Guerrilla gardeners are, of course, to be commended. Many of them have made a very real difference in their neighborhoods. Tossing a peach pit or lemon pip in a suitable site can result in free food for passersby for years. Native wildflowers, which may even have lived in the area before humans invaded, could easily make a comeback with a little encouragement. And the mitigation of urban warming from too much concrete and asphalt by plants shading and cooling the air is proven. Other effects on the environment are also salutary, starting with an increase in carbon dioxide sequestration and oxygen production. The impact on humans is not to be denied, either.

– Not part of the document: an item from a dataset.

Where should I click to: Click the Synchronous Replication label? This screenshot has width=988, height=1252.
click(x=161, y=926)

Study after study correlate the positive effects of greening neighborhoods with the decrease in crime and unsociable activities.

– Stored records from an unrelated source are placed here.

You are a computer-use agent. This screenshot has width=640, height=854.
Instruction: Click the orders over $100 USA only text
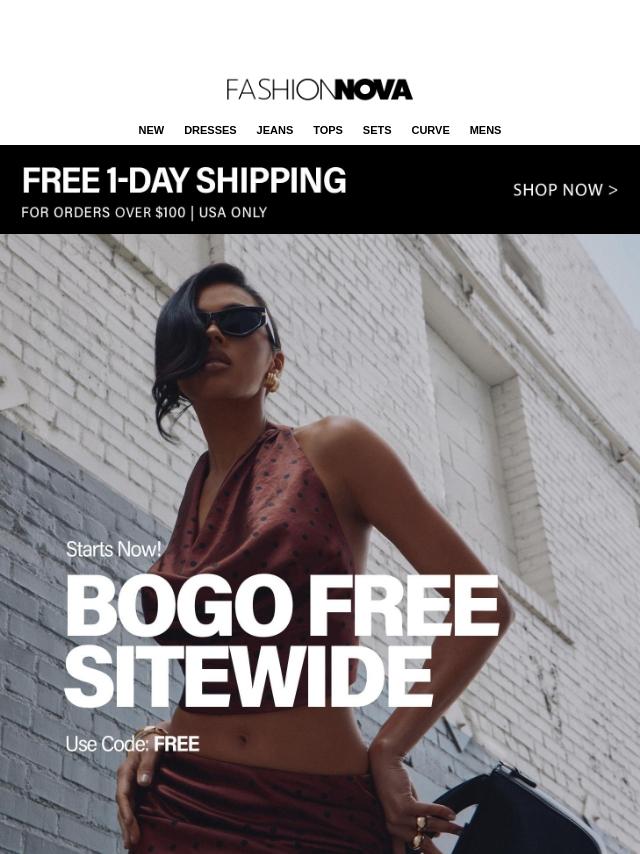pyautogui.click(x=144, y=212)
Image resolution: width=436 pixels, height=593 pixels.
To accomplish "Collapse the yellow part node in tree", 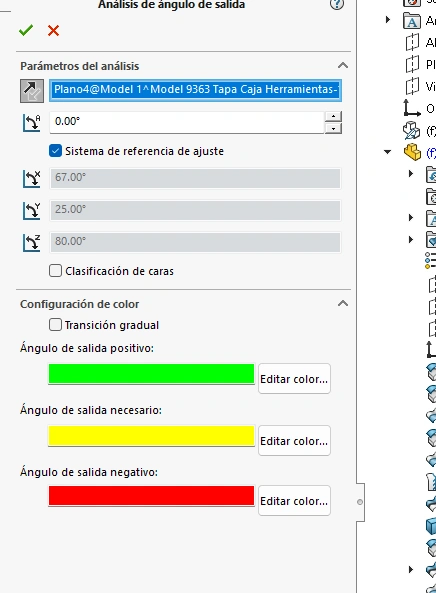I will pos(387,152).
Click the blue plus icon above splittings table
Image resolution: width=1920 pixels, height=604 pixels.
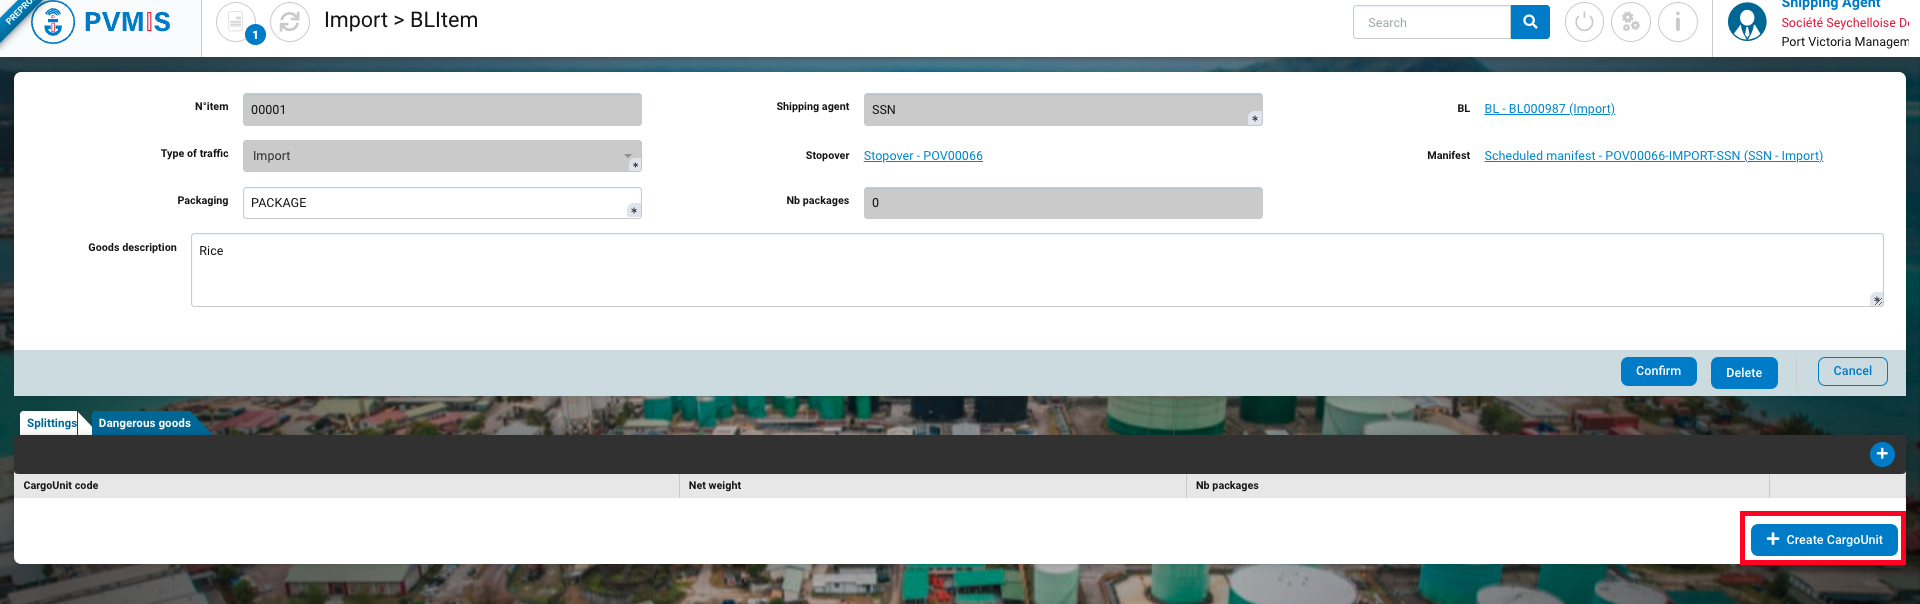pyautogui.click(x=1882, y=454)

Some transformations are very orchestrated, with hauling of garbage, tilling of the soil, and actual planting of seedlings or seeds. Other methodologies may also be employed. A well-tested method of creating small balls of soil, nutrients, and seeds that can be tossed over the fence without much effort has proven very effective. These seed balls or seed bombs protect the seeds from birds, rodents, and insects and give them the perfect recipe for success. If made properly, they break down after a storm or two and support the germination and early growth of a variety of plants. One of the best parts is that they can be made cheaply and easily and tailored to any site.

March Tips

• Get those hedges back in shape. Shear as much as is needed to create crisp edges and corners. Spring growth will soon clothe them in green again.

• Start first plantings of tomatoes and peppers (eggplant, too). Transplant out when soil has finally warmed in six weeks or so.

• Hang pheromone baited sticky traps in apples to catch coddling moths just as blossoms open and yellow sticky cards in whitefly-prone species.